Without setting out the lengthy legislative history which preceded the passage of this measure, it is sufficient to say that we are satisfied that the Act itself shows clearly by its structure and language that the disputes here, basically relating as they do to eligibility of candidates for office, fall squarely within Title IV of the Act, and are to be resolved by the administrative and judicial procedures set out in that Title.
Accordingly, the judgment of the Court of Appeals is reversed, and that of the District Court is affirmed.
It is so ordered.
MR. JUSTICE DOUGLAS would affirm the judgment of the Court of Appeals for the reasons stated in its opinion as reported in 324 F.2d 486.
73 Stat. 519, 29 U.S.C. § 401 et seq. (1958 ed., Supp. V).
"Every member of a labor organization shall have equal rights and privileges within such organization to nominate candidates, to vote in elections or referendums of the labor organization, to attend membership meetings, and to participate in the deliberations and voting upon the business of such meetings, subject to reasonable rules and regulations in such organization's constitution and bylaws."
73 Stat. 522, 29 U.S.C. § 411(a)(1) (1958 ed., Supp. V).
73 Stat. 523, 29 U.S.C. § 412 (1958 ed., Supp. V).
The complaint also asked for damages.
221 F.Supp. 545, 550.
"In any election required by this section which is to be held by secret ballot, a reasonable opportunity shall be given for the nomination of candidates and every member in good standing shall be eligible to be a candidate and to hold office (subject to section 504 of this title and to reasonable qualifications uniformly imposed), and shall have the right to vote for or otherwise support the candidate or candidates of his choice. . . ."

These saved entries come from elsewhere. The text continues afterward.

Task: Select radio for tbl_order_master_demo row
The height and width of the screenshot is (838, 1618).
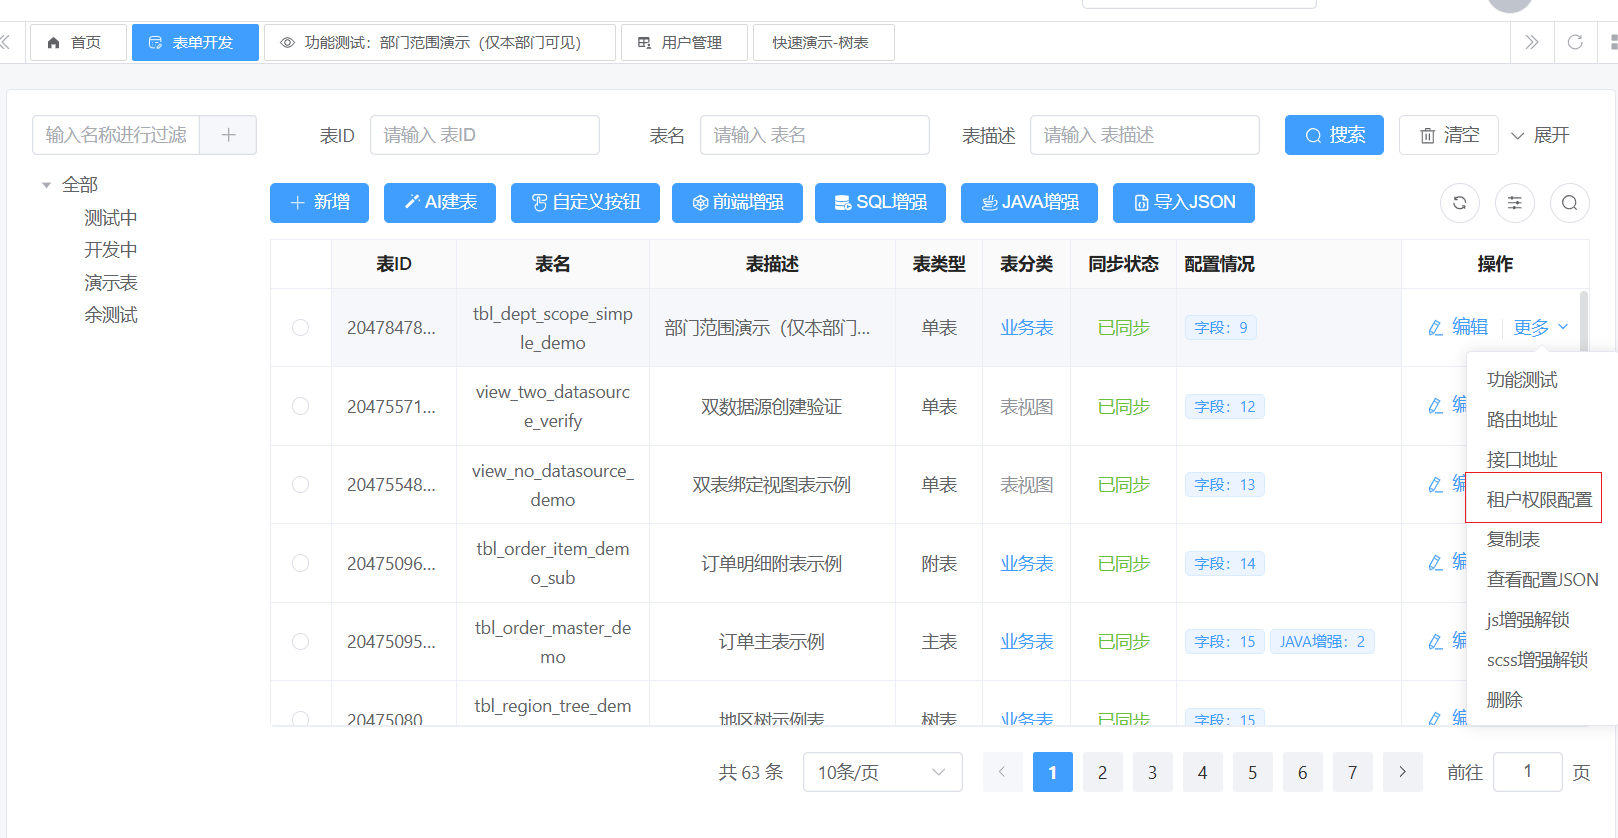Action: click(x=300, y=642)
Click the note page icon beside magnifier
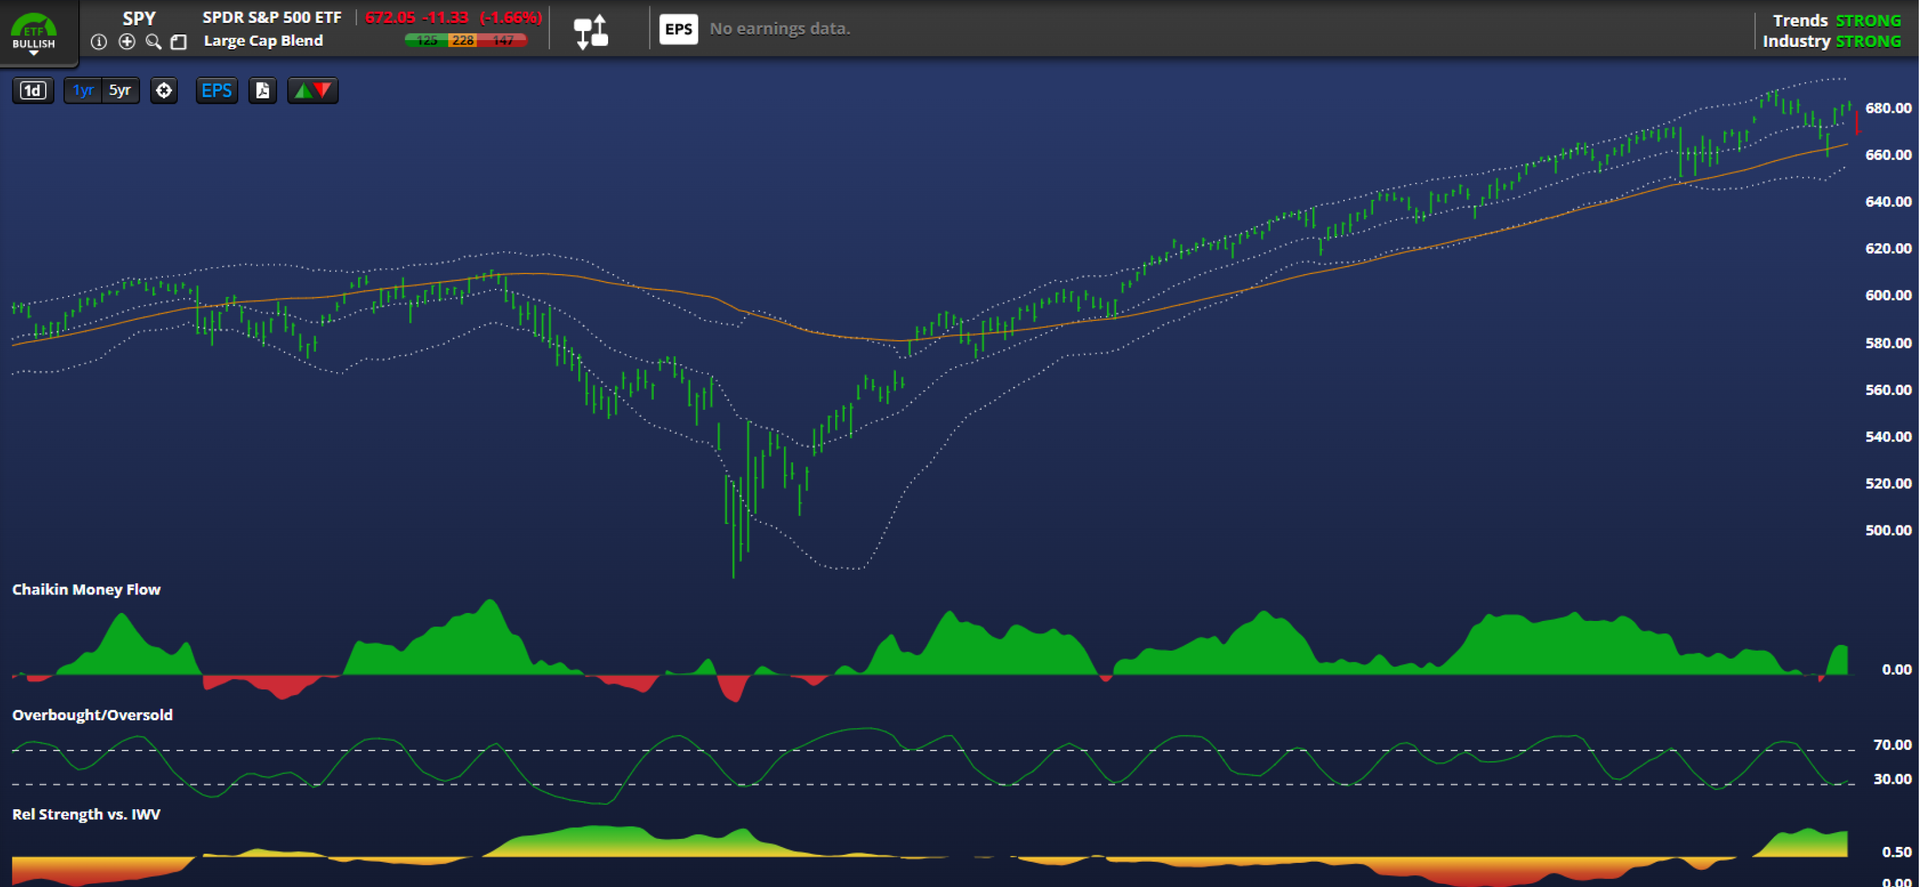Screen dimensions: 1920x887 179,42
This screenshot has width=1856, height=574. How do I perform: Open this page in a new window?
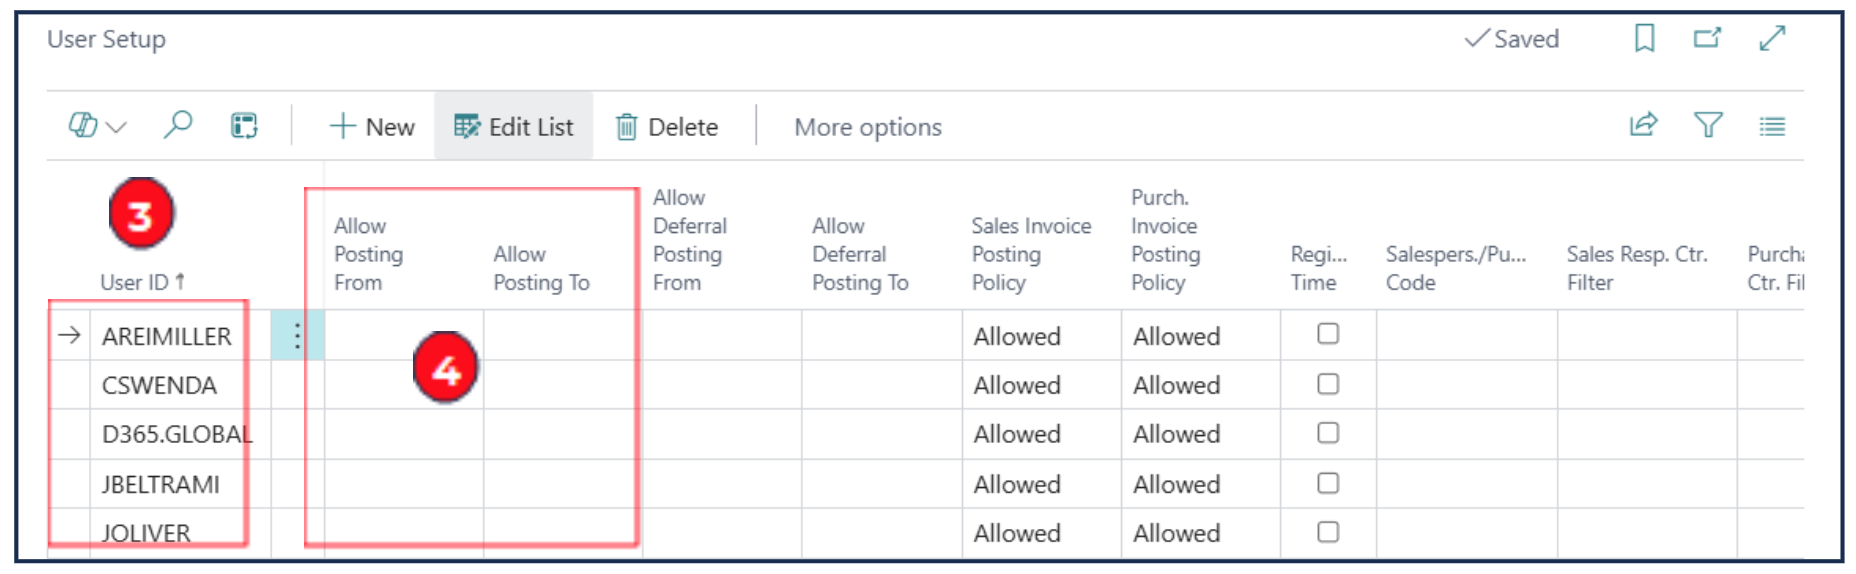click(1707, 39)
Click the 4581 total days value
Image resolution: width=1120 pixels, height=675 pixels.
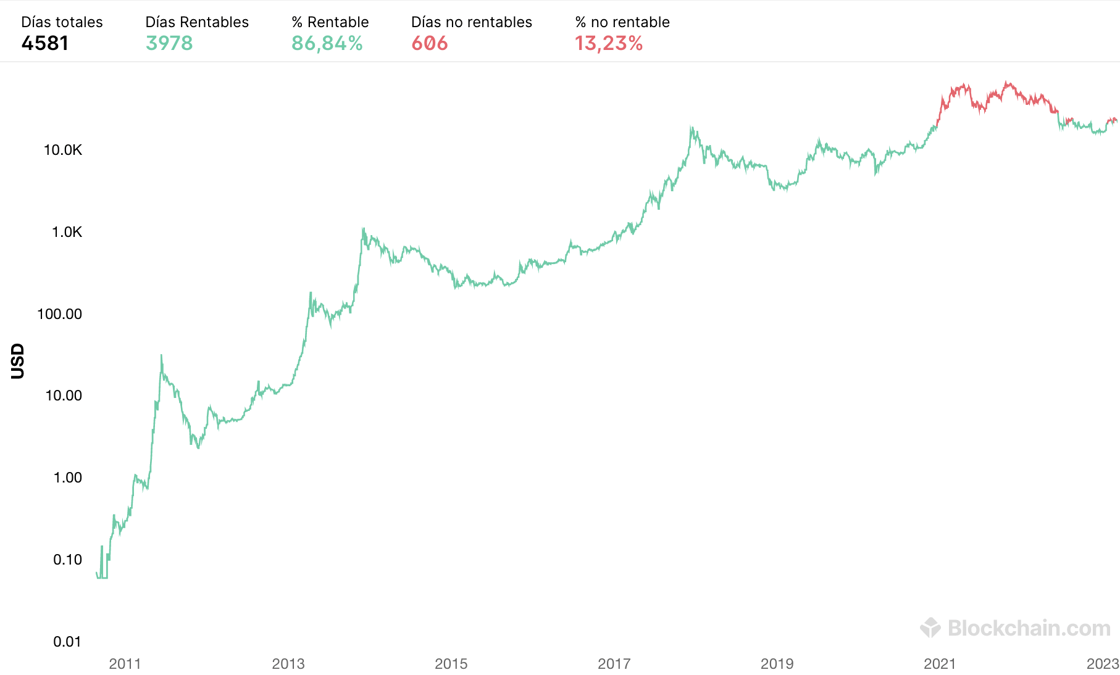[x=45, y=43]
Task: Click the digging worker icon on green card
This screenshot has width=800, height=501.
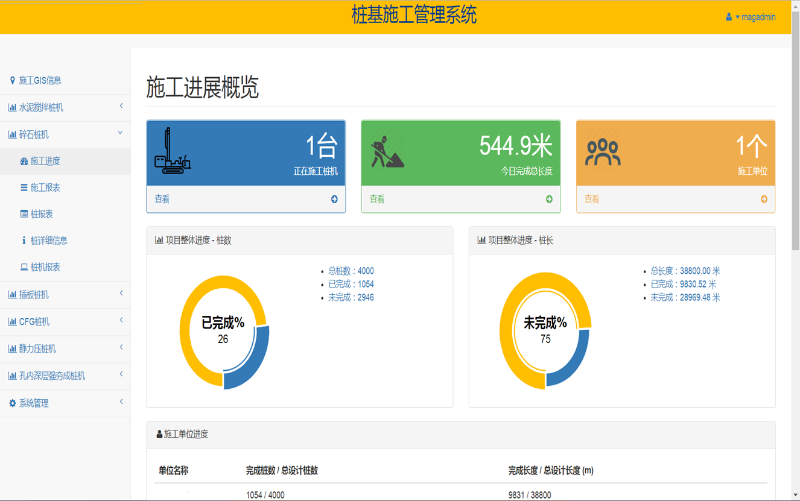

73 Stat. 533, 29 U.S.C. § 481(e) (1958 ed., Supp. V).
73 Stat. 534, 29 U.S.C. § 482(a) (1958 ed., Supp. V).
Section 403 provides also that
"[e]xisting rights and remedies to enforce the constitution and bylaws of a labor organization with respect to elections prior to the conduct thereof shall not be affected. . . ."
73 Stat. 534, 29 U.S.C. § 483 (1958 ed., Supp. V).
While both courts below referred to the question before us as "jurisdictional," it is obvious that the courts differed as to whether the facts alleged in the complaint stated a "cause of action," thereby raising some of the same problems discussed in Bell v. Hood,327 U. S. 678. That question need not concern us here, however.
See, .e.g., Mamula v. United Steelworkers, 304 F.2d 108 (C.A.3d Cir.), cert. denied, 371 U.S. 823; Beckman v. Local No. 46 International Assn. of Bridge Workers, 314 F.2d 848 (C.A.7th Cir.); Robins v. Rarback, 325 F.2d 929 (C.A.2d Cir.), petition for cert. pending, No. 11, Misc., 1964 Term; Johnson v. San Diego Waiters & Bartenders Union, 190 F.Supp. 444 (D.C.S.D.Cal.); Colpo v. Highway Truck Drivers & Helpers, 201 F.Supp. 307 (D.C.D.Del.), vacated as moot, 305 F.2d 362 (C.A.3d Cir.), cert. denied, 371 U.S. 890; Jackson v. International Longshoremen's Assn., 212 F.Supp. 79 (D.C.E.D.La.).
It appears that the present union practice is to permit candidates to be nominated by other union members, but that change in procedure does not affect our decision.
324 F.2d at 489. (Emphasis supplied.)
Section 401(c) of the Act permits suits prior to election in the United States District Courts by any bona fide candidate for union office to enforce the rights, guaranteed by that section, to equal treatment in the distribution of campaign literature and access to membership lists. 73 Stat. 532, 29 U.S.C. § 481(c) (1958 ed., Supp. V).
MR. JUSTICE STEWART, whom MR. JUSTICE HARLAN joins, concurring.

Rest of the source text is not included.